Offering more choices may also deepen uncertainty. Behavioral studies show that too many options can paralyze decision-making. In one experiment, shoppers offered two dozen jam flavors were less likely to buy than those offered six.
What this means for schools
Each state must now decide which vaccines to require for school. Public health officials expect a patchwork of policies, similar to the fragmented system that existed before the CDC issued its first national schedule in 1977.
Meanwhile, in some states, legislative approval is needed to change requirements — delaying or blocking updates.
In states that scale back, children could enter classrooms without protection against hepatitis A, influenza, or meningococcal disease, potentially reintroducing outbreaks that have been rare for decades. Hepatitis A outbreaks re-emerged in multiple U.S. states between 2016 and 2020 when vaccination rates dropped.
Students moving between states or enrolling in out-of-state colleges could also face mismatched requirements and new paperwork burdens.
How it could affect free vaccine programs
The Vaccines for Children program provides federally funded vaccines to roughly half of U.S. children. With a shorter universal list, officials warn that funding could shrink, limiting doses available through clinics and community programs. That would hit uninsured and underinsured families hardest.
A few states, like Washington and New Mexico, run “universal purchase” programs that buy vaccines for all children, regardless of insurance status. Most states do not. Without new funding, safety net and rural clinics could face shortages.
The new framework could also increase administrative hurdles: pediatricians may need to juggle multiple funding streams depending on which vaccines remain federally covered. Each added layer of paperwork creates friction that slows distribution and limits access.

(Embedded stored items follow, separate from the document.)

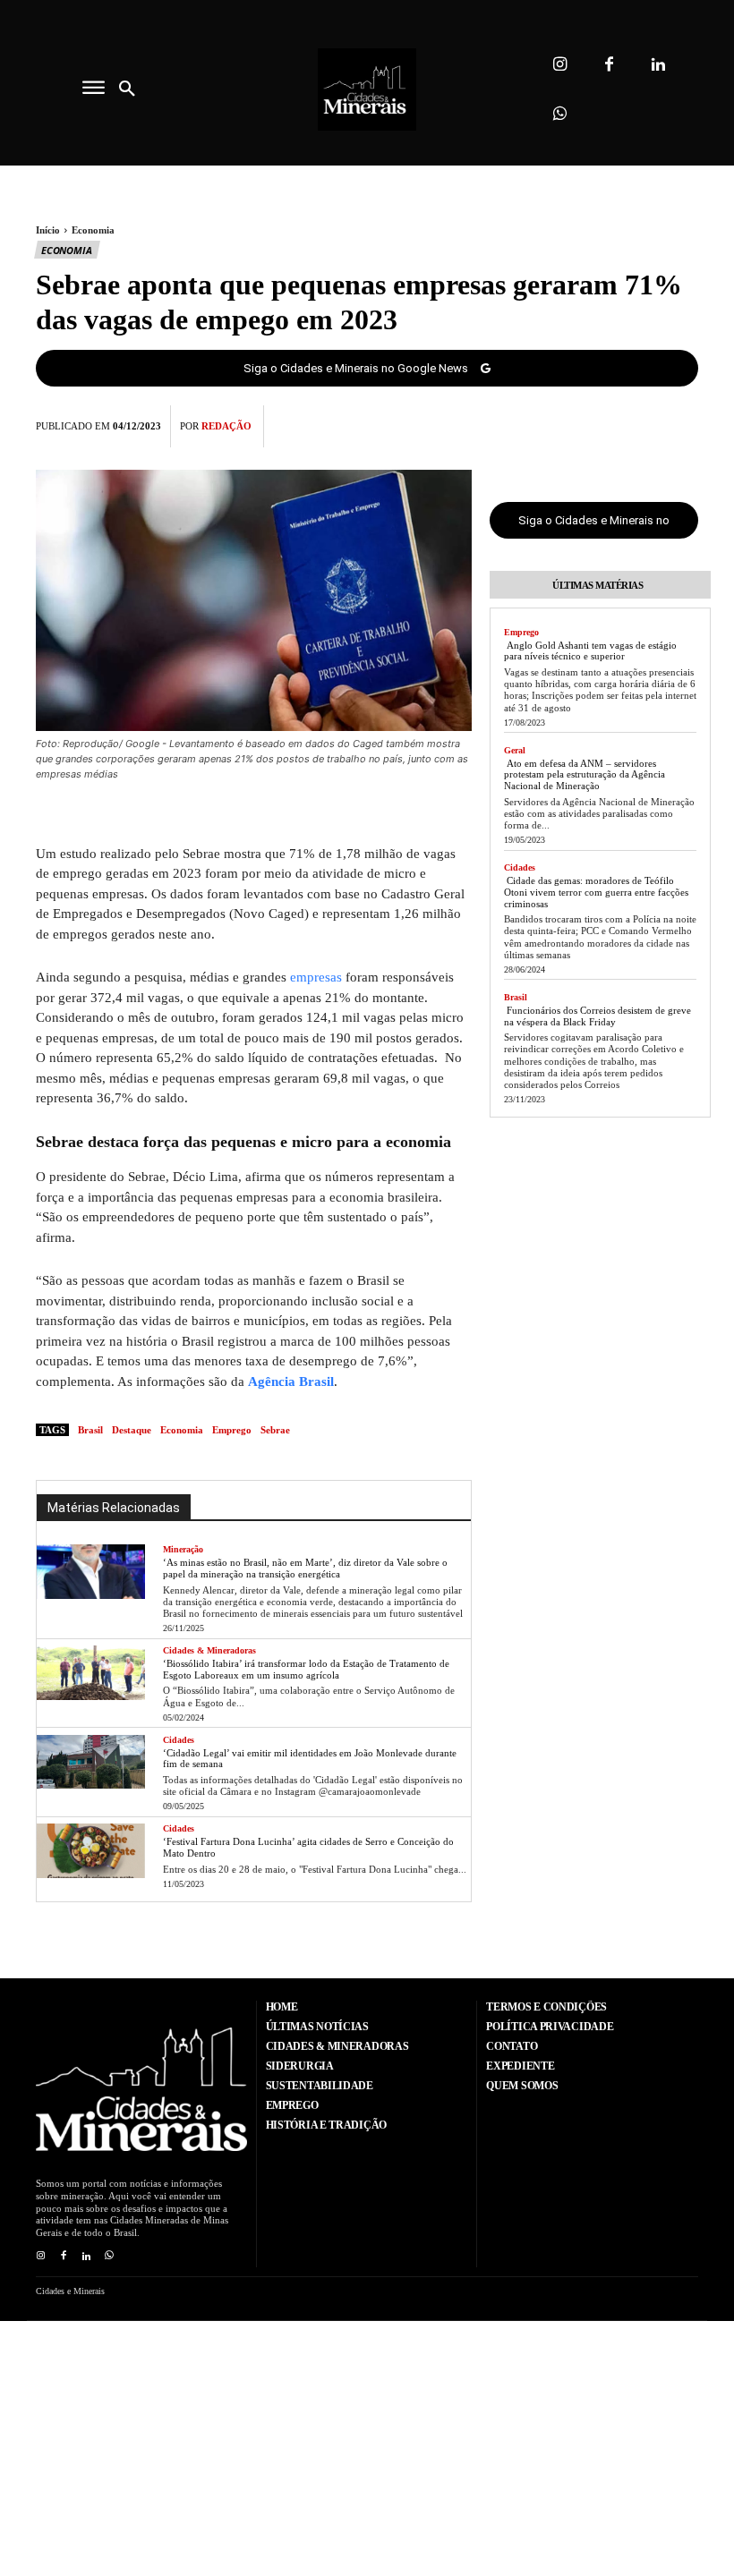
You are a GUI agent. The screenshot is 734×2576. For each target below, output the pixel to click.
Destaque (131, 1429)
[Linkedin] (658, 65)
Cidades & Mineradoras (209, 1650)
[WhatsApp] (680, 423)
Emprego (232, 1429)
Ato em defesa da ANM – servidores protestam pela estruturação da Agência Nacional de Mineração (584, 774)
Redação (226, 426)
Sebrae (275, 1429)
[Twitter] (598, 423)
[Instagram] (560, 65)
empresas (316, 977)
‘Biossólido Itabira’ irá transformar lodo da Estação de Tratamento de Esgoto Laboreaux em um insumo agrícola (306, 1669)
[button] (127, 89)
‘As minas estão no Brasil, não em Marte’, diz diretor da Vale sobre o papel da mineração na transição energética (305, 1568)
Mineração (183, 1549)
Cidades (178, 1740)
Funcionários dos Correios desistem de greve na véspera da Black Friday (597, 1016)
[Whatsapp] (560, 114)
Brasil (90, 1429)
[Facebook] (609, 65)
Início (48, 230)
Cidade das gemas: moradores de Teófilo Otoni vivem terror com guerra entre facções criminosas (596, 891)
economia (181, 1429)
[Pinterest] (639, 423)
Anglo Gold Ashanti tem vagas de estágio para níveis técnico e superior (590, 651)
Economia (93, 230)
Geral (514, 750)
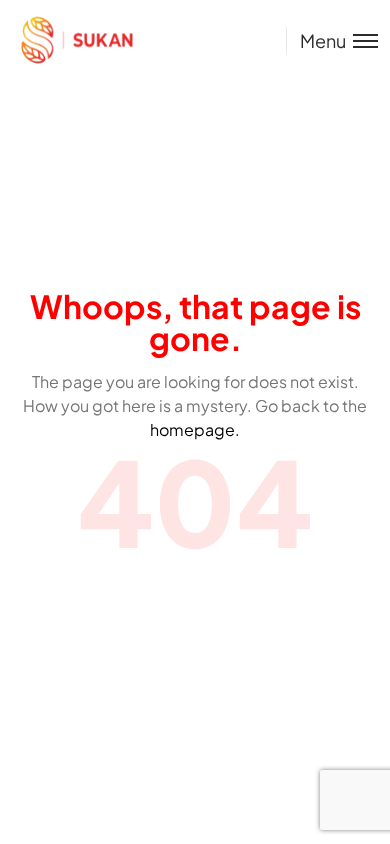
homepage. (195, 429)
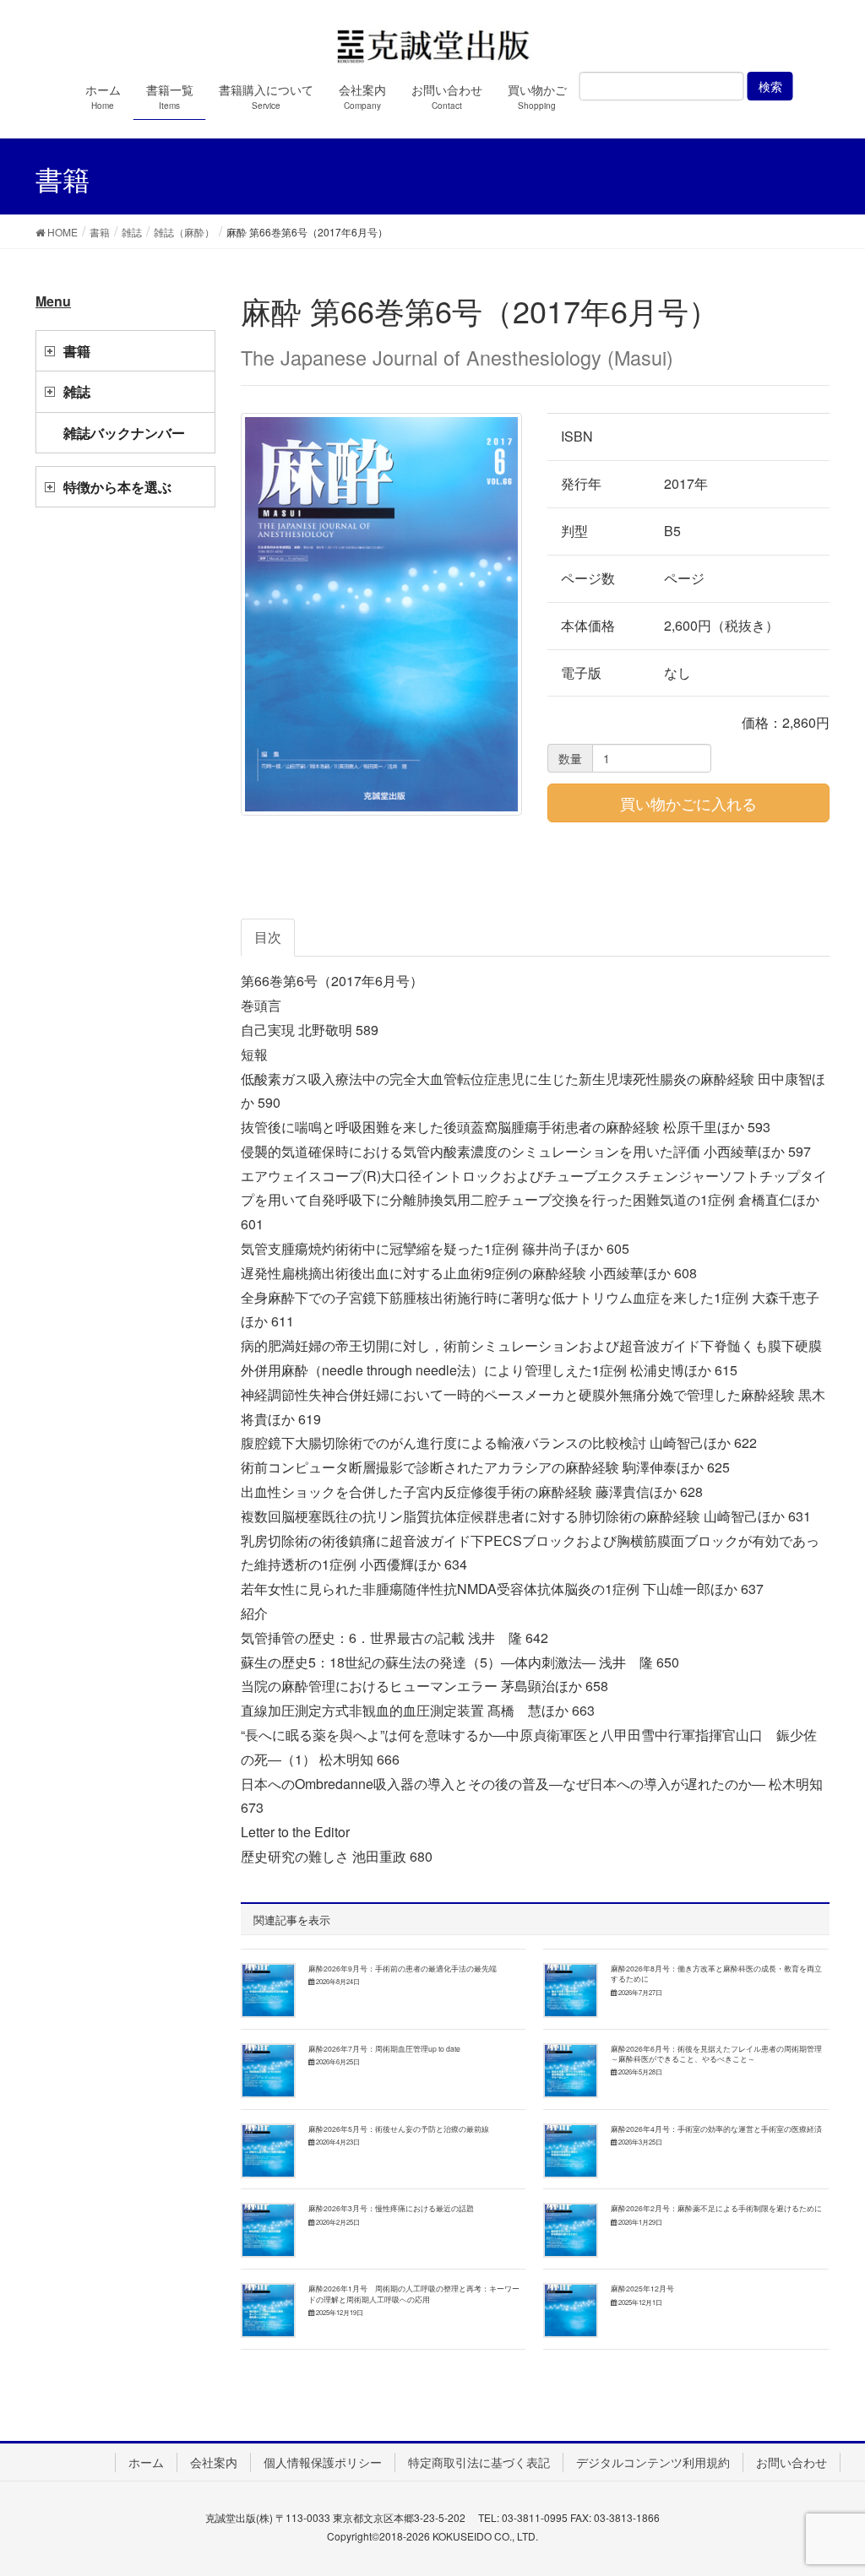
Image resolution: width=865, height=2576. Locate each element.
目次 (267, 936)
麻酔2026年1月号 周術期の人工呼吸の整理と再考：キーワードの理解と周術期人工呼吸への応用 (414, 2293)
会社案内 (213, 2462)
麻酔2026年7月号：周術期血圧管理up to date (384, 2048)
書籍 (76, 351)
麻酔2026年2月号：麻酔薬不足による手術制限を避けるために (716, 2208)
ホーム (146, 2462)
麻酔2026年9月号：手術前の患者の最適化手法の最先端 (402, 1968)
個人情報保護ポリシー (323, 2462)
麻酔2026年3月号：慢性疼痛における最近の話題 (391, 2208)
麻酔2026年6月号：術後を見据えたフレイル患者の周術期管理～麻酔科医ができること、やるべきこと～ (716, 2053)
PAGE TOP (827, 2482)
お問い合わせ (791, 2462)
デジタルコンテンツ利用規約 (653, 2462)
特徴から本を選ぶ (117, 486)
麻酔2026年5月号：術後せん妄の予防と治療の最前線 (398, 2128)
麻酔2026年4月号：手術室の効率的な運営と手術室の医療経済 (716, 2128)
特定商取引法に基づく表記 (479, 2462)
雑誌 (76, 391)
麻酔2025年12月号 (642, 2288)
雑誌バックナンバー (124, 432)
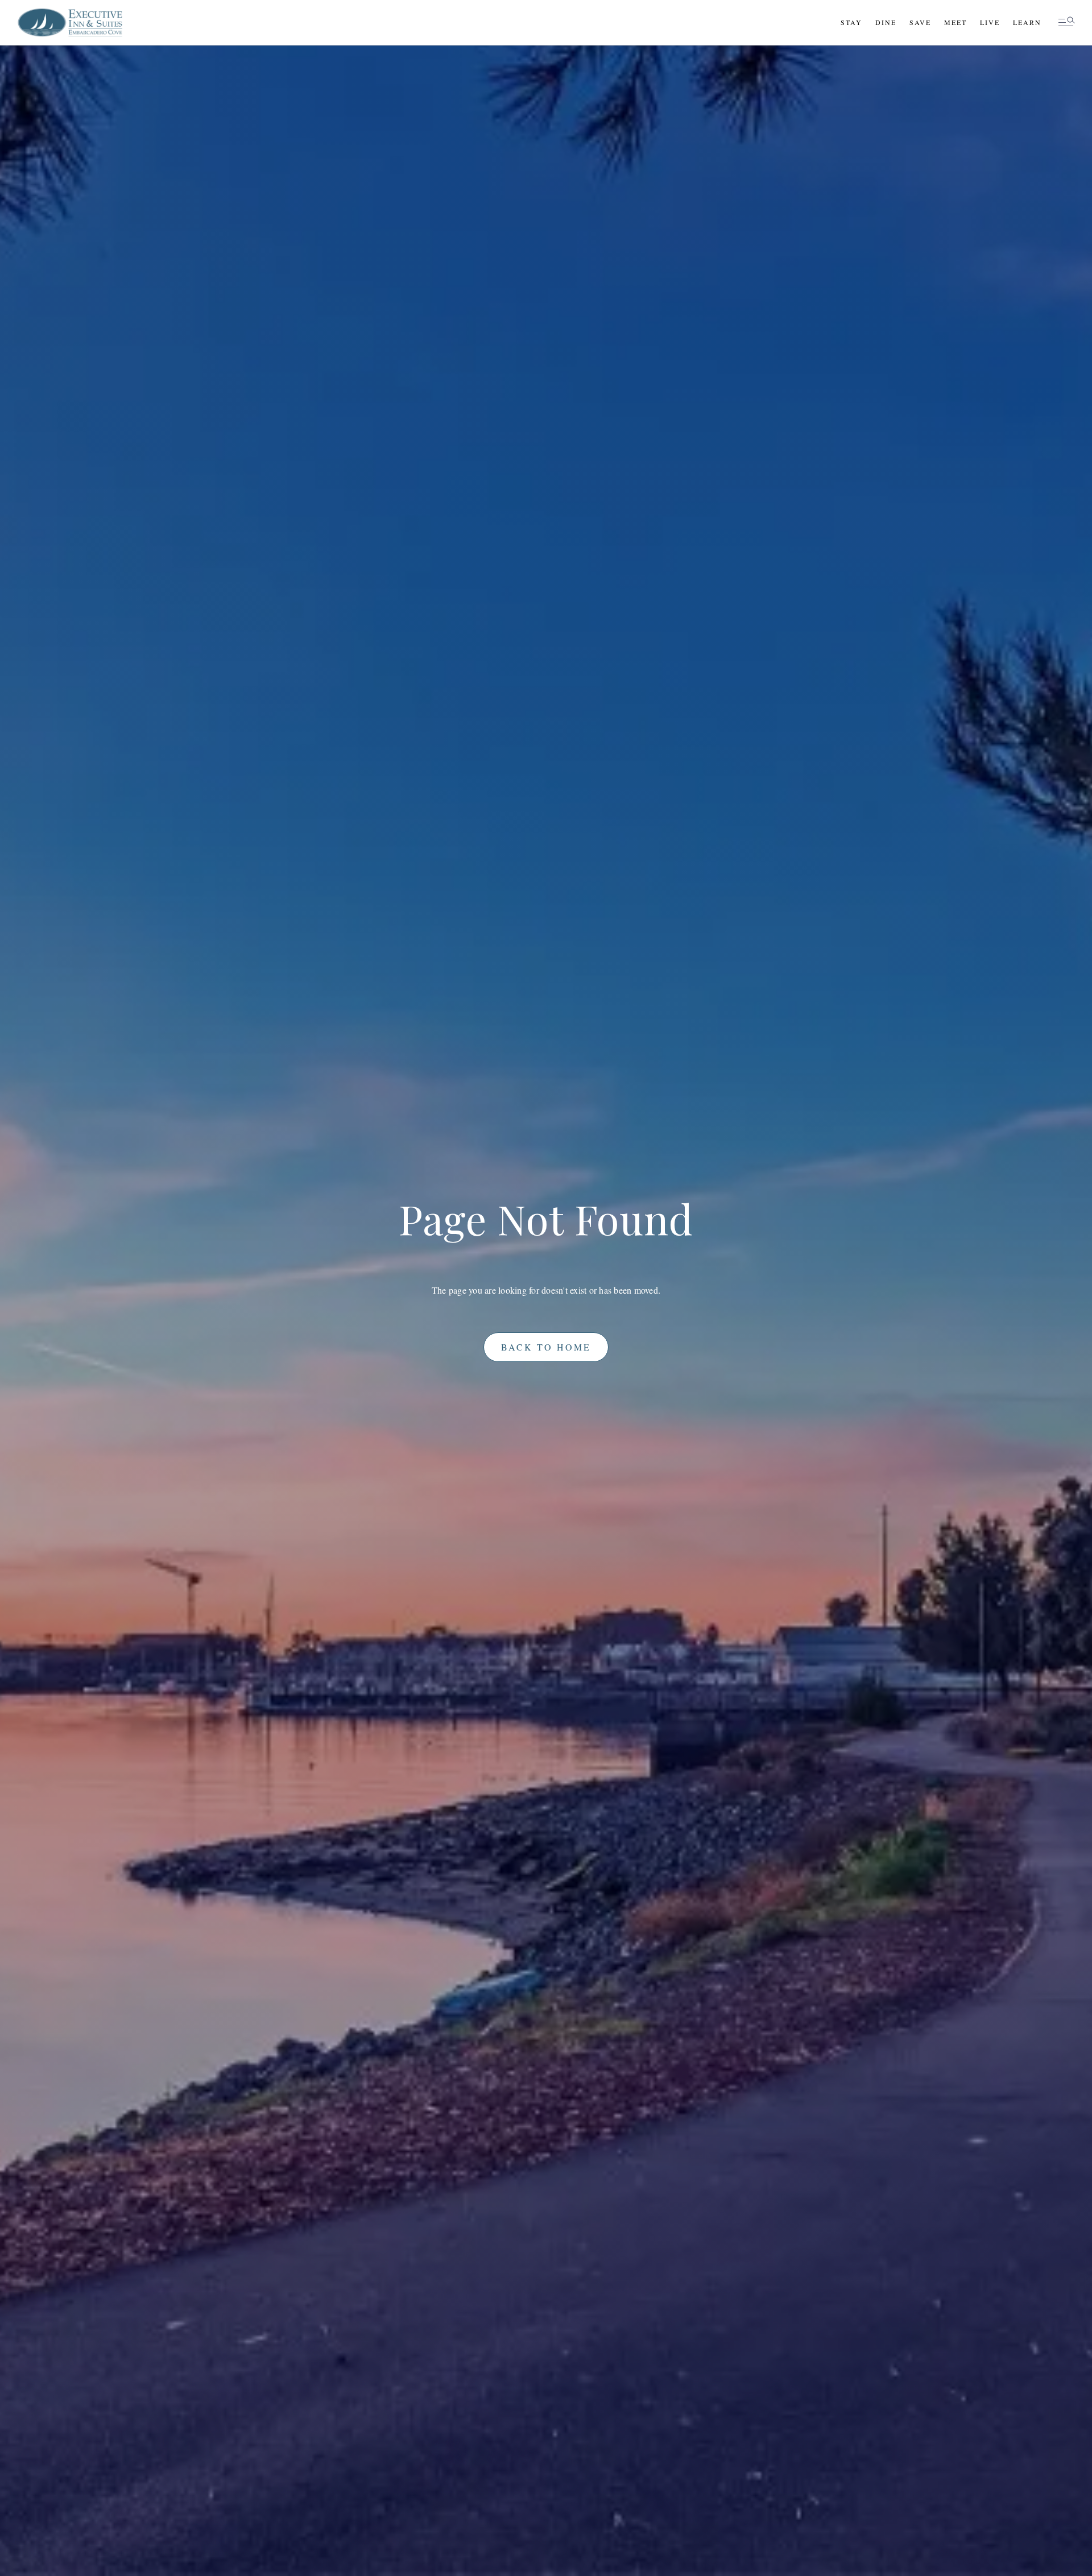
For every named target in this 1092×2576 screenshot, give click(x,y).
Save (920, 22)
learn (1027, 22)
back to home (546, 1347)
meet (955, 22)
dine (885, 22)
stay (851, 22)
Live (990, 22)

Questions about new vaccine studies
HHS also announced plans for randomized, placebo-controlled trials to test whether giving fewer or delayed vaccine doses affects children’s health — a move that has raised ethical concerns. Global frameworks like the Declaration of Helsinki state that proven interventions should not be withheld when effective alternatives exist unless compelling scientific justifications outweigh the risks.
The CDC recently awarded about $1.6 million for a trial in Guinea-Bissau comparing hepatitis B vaccination at birth with the country’s current six-week schedule. The study will enroll about 14,000 newborns and follow disease, death, and developmental outcomes.
Guinea-Bissau, one of the world’s poorest nations, has high hepatitis B infection rates, with nearly 20% of adults infected. The WHO recommends a universal birth dose to prevent perinatal and early childhood infection that can lead to chronic infection. Children infected at birth are at high risk of developing cirrhosis or liver cancer later in life and would almost certainly lack access to chemotherapy or liver transplants.
Proponents say the trial exploits a brief “research window”: Guinea-Bissau’s health ministry plans to introduce a universal birth-dose policy in 2027, but until then, vaccination starts at six weeks, allowing comparison between the future policy and the current standard.